#### [Provided records]
++++++
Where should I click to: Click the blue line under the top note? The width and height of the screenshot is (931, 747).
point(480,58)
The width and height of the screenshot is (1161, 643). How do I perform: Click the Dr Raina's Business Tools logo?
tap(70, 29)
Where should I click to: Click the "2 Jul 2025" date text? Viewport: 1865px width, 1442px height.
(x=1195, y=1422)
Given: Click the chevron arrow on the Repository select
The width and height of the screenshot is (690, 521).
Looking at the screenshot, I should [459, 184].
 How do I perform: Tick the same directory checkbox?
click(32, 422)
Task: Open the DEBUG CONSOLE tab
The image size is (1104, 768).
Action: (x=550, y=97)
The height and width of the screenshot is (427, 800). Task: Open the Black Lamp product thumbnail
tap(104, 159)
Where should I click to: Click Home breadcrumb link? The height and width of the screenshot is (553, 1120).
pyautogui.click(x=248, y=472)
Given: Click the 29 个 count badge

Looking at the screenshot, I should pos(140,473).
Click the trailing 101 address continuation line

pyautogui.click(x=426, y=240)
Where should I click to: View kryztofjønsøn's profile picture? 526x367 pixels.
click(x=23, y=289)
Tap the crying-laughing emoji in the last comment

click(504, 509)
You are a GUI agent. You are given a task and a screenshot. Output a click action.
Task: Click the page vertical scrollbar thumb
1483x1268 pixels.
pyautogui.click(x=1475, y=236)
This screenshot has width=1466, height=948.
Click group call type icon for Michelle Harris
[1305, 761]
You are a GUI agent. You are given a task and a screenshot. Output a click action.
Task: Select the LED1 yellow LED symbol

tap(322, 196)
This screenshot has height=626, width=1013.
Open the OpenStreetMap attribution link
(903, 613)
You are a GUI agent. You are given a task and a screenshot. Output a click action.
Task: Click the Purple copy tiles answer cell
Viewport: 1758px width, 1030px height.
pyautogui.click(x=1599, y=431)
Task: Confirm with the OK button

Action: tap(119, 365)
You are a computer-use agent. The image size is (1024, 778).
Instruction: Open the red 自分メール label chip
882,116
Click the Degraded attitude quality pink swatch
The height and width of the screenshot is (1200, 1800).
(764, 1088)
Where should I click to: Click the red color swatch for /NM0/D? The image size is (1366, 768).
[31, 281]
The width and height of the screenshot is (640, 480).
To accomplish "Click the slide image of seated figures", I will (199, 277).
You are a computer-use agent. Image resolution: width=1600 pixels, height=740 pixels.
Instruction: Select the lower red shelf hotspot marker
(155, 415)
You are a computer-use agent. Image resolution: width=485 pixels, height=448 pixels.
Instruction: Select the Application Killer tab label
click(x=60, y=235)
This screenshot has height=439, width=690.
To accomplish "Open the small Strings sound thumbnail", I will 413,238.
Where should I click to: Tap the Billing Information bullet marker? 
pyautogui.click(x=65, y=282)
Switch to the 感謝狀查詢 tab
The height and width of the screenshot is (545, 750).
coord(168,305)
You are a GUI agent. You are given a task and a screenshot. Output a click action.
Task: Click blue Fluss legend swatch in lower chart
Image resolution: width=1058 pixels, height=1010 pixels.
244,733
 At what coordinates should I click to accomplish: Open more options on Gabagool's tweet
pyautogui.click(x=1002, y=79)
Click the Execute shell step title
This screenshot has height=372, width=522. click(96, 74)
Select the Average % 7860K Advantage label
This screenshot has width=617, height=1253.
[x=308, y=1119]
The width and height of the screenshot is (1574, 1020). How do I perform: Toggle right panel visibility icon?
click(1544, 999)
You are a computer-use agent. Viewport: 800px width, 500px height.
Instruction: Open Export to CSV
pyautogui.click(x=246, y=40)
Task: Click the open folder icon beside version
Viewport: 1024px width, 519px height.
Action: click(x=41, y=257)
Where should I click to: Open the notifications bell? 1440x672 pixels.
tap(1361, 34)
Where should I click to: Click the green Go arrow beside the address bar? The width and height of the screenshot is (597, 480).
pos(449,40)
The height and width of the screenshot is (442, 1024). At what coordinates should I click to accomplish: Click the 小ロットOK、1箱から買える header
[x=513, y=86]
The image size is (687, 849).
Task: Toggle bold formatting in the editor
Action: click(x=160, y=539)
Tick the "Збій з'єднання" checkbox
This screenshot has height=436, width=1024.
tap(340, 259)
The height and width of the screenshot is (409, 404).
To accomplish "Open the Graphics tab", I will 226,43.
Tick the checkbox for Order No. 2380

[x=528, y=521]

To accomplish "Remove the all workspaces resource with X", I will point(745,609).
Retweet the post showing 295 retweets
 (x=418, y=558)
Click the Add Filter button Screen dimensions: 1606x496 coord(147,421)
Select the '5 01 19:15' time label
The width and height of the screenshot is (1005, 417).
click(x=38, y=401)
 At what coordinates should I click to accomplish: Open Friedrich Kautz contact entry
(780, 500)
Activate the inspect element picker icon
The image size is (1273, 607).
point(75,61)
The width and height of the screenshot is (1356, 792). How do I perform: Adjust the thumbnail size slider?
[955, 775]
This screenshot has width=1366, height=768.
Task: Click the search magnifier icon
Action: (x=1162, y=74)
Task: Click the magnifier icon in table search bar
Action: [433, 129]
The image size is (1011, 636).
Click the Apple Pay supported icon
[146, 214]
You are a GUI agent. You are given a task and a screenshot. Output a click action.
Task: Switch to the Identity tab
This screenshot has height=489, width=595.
++++++
#### [Your goal]
The records need to be copied exactly, with no line left out.

#### [Problem solution]
Where should I click to: Click the blue line under the top note? The width and height of the screenshot is (931, 747).
point(480,58)
The width and height of the screenshot is (1161, 643). How do I perform: Click the Dr Raina's Business Tools logo?
tap(70, 29)
Where should I click to: Click the "2 Jul 2025" date text? Viewport: 1865px width, 1442px height.
(x=1195, y=1422)
Given: Click the chevron arrow on the Repository select
The width and height of the screenshot is (690, 521).
Looking at the screenshot, I should [459, 184].
 How do I perform: Tick the same directory checkbox?
click(32, 422)
Task: Open the DEBUG CONSOLE tab
The image size is (1104, 768).
Action: (x=550, y=97)
The height and width of the screenshot is (427, 800). Task: Open the Black Lamp product thumbnail
tap(104, 159)
Where should I click to: Click Home breadcrumb link? The height and width of the screenshot is (553, 1120).
pyautogui.click(x=248, y=472)
Given: Click the 29 个 count badge

Looking at the screenshot, I should pos(140,473).
Click the trailing 101 address continuation line

pyautogui.click(x=426, y=240)
Where should I click to: View kryztofjønsøn's profile picture? 526x367 pixels.
click(x=23, y=289)
Tap the crying-laughing emoji in the last comment

click(504, 509)
You are a GUI agent. You are given a task and a screenshot. Output a click action.
Task: Click the page vertical scrollbar thumb
1483x1268 pixels.
pyautogui.click(x=1475, y=236)
This screenshot has width=1466, height=948.
Click group call type icon for Michelle Harris
[1305, 761]
You are a GUI agent. You are given a task and a screenshot. Output a click action.
Task: Select the LED1 yellow LED symbol

tap(322, 196)
This screenshot has height=626, width=1013.
Open the OpenStreetMap attribution link
(903, 613)
You are a GUI agent. You are given a task and a screenshot. Output a click action.
Task: Click the Purple copy tiles answer cell
Viewport: 1758px width, 1030px height.
pyautogui.click(x=1599, y=431)
Task: Confirm with the OK button

Action: tap(119, 365)
You are a computer-use agent. The image size is (1024, 778).
Instruction: Open the red 自分メール label chip
882,116
Click the Degraded attitude quality pink swatch
The height and width of the screenshot is (1200, 1800).
(764, 1088)
Where should I click to: Click the red color swatch for /NM0/D? The image size is (1366, 768).
[31, 281]
The width and height of the screenshot is (640, 480).
To accomplish "Click the slide image of seated figures", I will (199, 277).
You are a computer-use agent. Image resolution: width=1600 pixels, height=740 pixels.
Instruction: Select the lower red shelf hotspot marker
(155, 415)
You are a computer-use agent. Image resolution: width=485 pixels, height=448 pixels.
Instruction: Select the Application Killer tab label
click(x=60, y=235)
This screenshot has height=439, width=690.
To accomplish "Open the small Strings sound thumbnail", I will 413,238.
Where should I click to: Tap the Billing Information bullet marker? 
pyautogui.click(x=65, y=282)
Switch to the 感謝狀查詢 tab
The height and width of the screenshot is (545, 750).
coord(168,305)
You are a GUI agent. You are given a task and a screenshot. Output a click action.
Task: Click blue Fluss legend swatch in lower chart
Image resolution: width=1058 pixels, height=1010 pixels.
244,733
 At what coordinates should I click to accomplish: Open more options on Gabagool's tweet
pyautogui.click(x=1002, y=79)
Click the Execute shell step title
This screenshot has height=372, width=522. click(96, 74)
Select the Average % 7860K Advantage label
This screenshot has width=617, height=1253.
[x=308, y=1119]
The width and height of the screenshot is (1574, 1020). How do I perform: Toggle right panel visibility icon?
click(1544, 999)
You are a computer-use agent. Viewport: 800px width, 500px height.
Instruction: Open Export to CSV
pyautogui.click(x=246, y=40)
Task: Click the open folder icon beside version
Viewport: 1024px width, 519px height.
Action: click(x=41, y=257)
Where should I click to: Open the notifications bell? 1440x672 pixels.
tap(1361, 34)
Where should I click to: Click the green Go arrow beside the address bar? The width and height of the screenshot is (597, 480).
pos(449,40)
The height and width of the screenshot is (442, 1024). At what coordinates should I click to accomplish: Click the 小ロットOK、1箱から買える header
[x=513, y=86]
The image size is (687, 849).
Task: Toggle bold formatting in the editor
Action: click(x=160, y=539)
Tick the "Збій з'єднання" checkbox
This screenshot has height=436, width=1024.
tap(340, 259)
The height and width of the screenshot is (409, 404).
To accomplish "Open the Graphics tab", I will 226,43.
Tick the checkbox for Order No. 2380

[x=528, y=521]

To accomplish "Remove the all workspaces resource with X", I will point(745,609).
Retweet the post showing 295 retweets
 (x=418, y=558)
Click the Add Filter button Screen dimensions: 1606x496 coord(147,421)
Select the '5 01 19:15' time label
The width and height of the screenshot is (1005, 417).
click(x=38, y=401)
 At what coordinates should I click to accomplish: Open Friedrich Kautz contact entry
(780, 500)
Activate the inspect element picker icon
The image size is (1273, 607).
point(75,61)
The width and height of the screenshot is (1356, 792). How do I perform: Adjust the thumbnail size slider?
[955, 775]
This screenshot has width=1366, height=768.
Task: Click the search magnifier icon
Action: (x=1162, y=74)
Task: Click the magnifier icon in table search bar
Action: [433, 129]
The image size is (1011, 636).
Click the Apple Pay supported icon
[146, 214]
You are a GUI agent. You are given a task and a screenshot. Output a click action.
Task: Switch to the Identity tab
This screenshot has height=489, width=595.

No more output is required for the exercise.